Cale: What’s a guilty pleasure on one of your playlists? The most embarrassing one, please.

Bob: God, the most embarrassing one. Oh, boy, there’s got to be embarrassing ones in there. There might be a [crosstalk] song or two. I don’t know. Everybody says it’s embarrassing. They were good. It was good pop music for what it was.

Cale: Yes. It all evokes– to your point, it evokes emotions and puts you in a place, and then when you associate– let’s get into this next part. When you associate that with the brands that are interacting with your stations, it matters.

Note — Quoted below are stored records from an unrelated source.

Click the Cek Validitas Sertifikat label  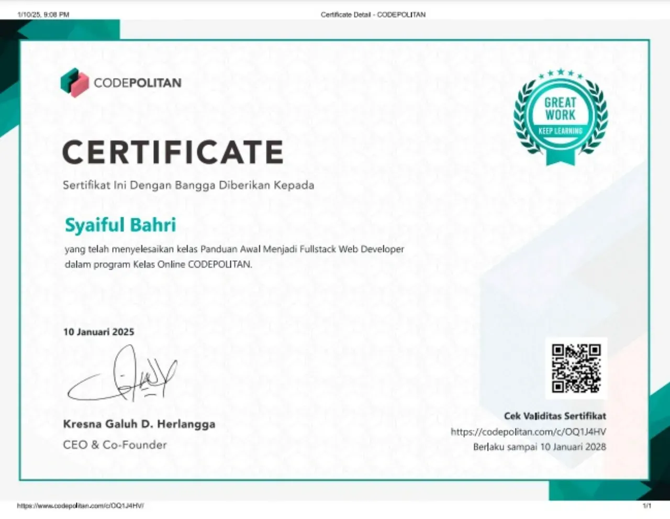click(x=554, y=416)
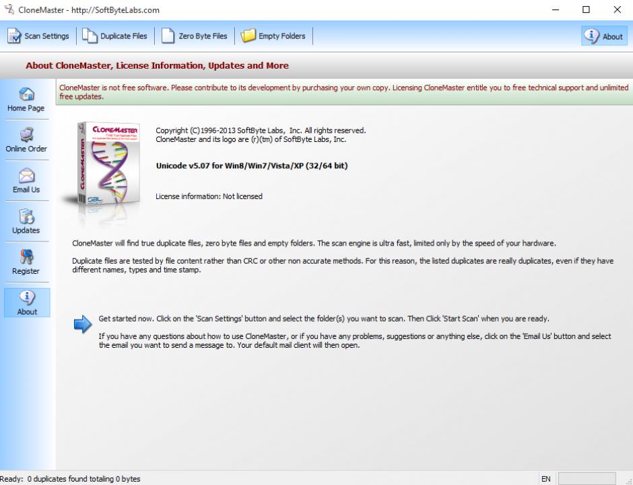Open Online Order in the sidebar
The width and height of the screenshot is (633, 485).
26,142
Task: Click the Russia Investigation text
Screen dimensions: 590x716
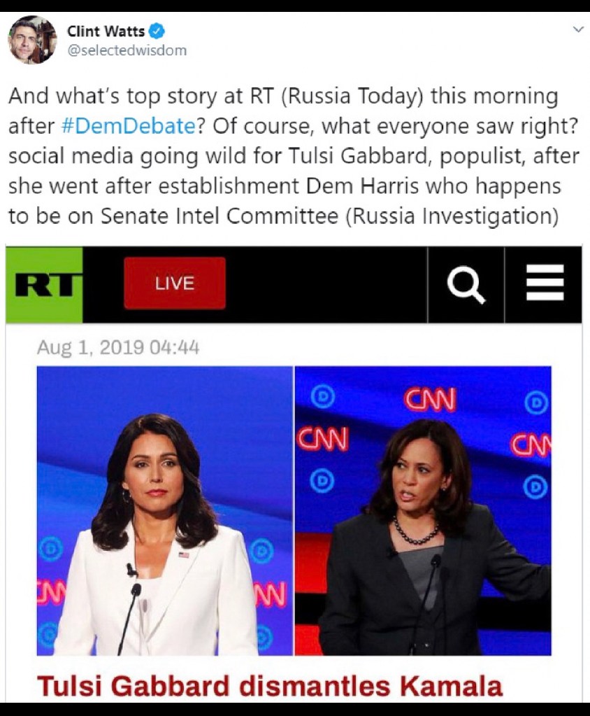Action: click(x=452, y=216)
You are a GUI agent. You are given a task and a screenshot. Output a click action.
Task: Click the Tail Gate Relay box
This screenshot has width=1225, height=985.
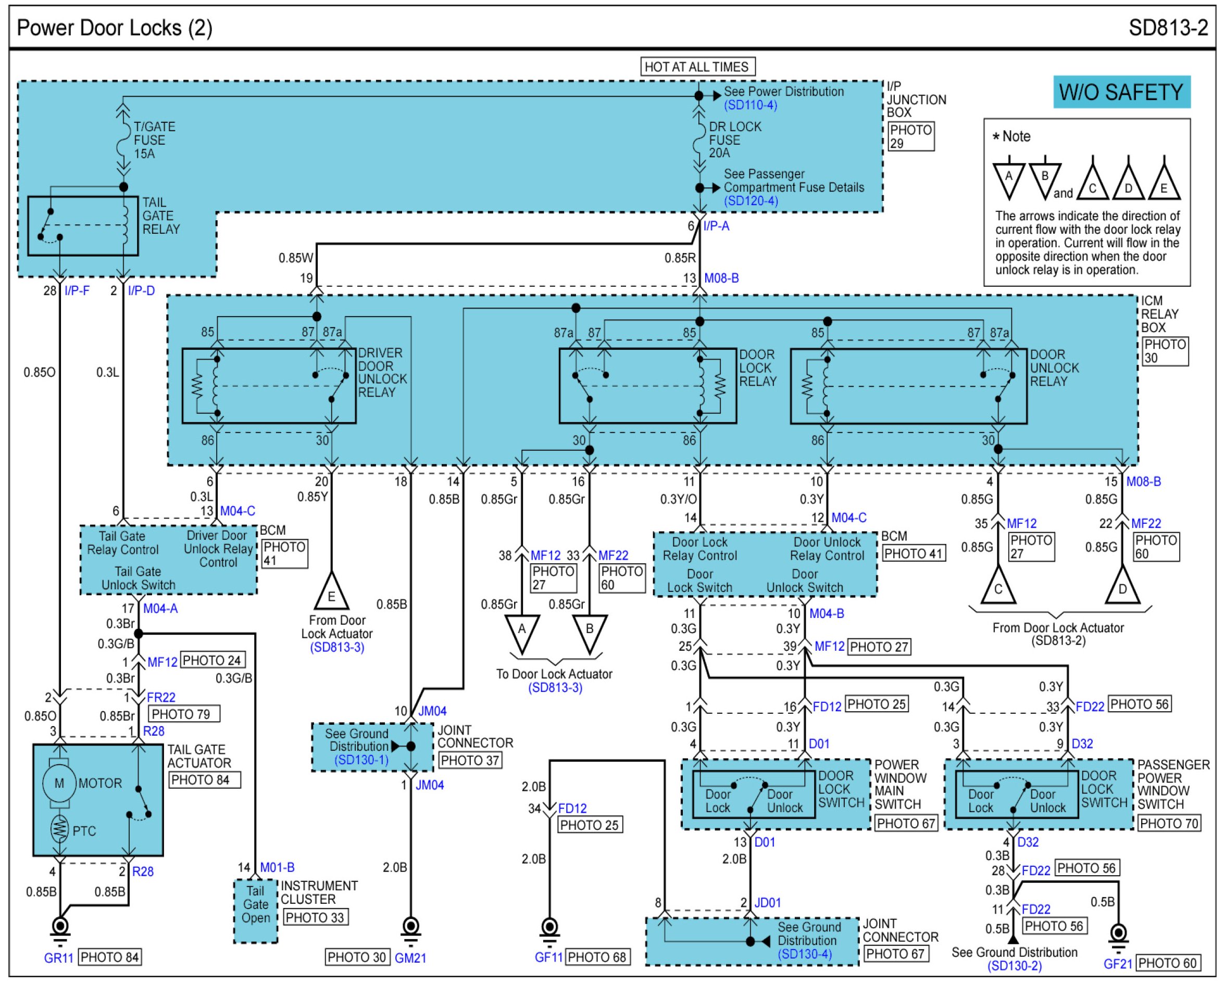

It not only matters in who the demographic is that would be listening to that type of music, but it also matters that they’re being affiliated with that feeling and that emotion. You know what? I’m just going to get a little off-topic here because one of my favorite things back in the day was being in a promotion meeting and trying to figure out a way to get an advertiser, some sort of engagement or interaction with the station that wasn’t on the air. It was one of my favorite things that I got to do was, “Let’s figure out a way to do something online for them. Let’s figure out a way.”

It drove my whole subsequent career, was that I loved being able to do that creative thing. Like how can we get in front of these people in ways that people aren’t getting in front of people?

Tell me about what are the options and what are you doing nowadays to supply something other than just running a scheduled ad run?

Bob: Well, but it’s not all that new and it’s something we have done for quite some time and so that’s why now, in fact, we’re in the season where we’re starting to do our budgets. There are revenue streams called NTR or nontraditional revenue. There is non-spot revenue is stream. There are all kinds of things and these include events and digital platforms.

Let me give you a couple of examples. We decided to do something that takes advantage of our personalities in a unique way. I’ll give you one example, one or two. Mandy, who does the afternoon show with Borna on 102.9 The Hog, is a person who just loves to go out bars, restaurants, try products, try things. She’ll do anything. It’s just a lot of fun.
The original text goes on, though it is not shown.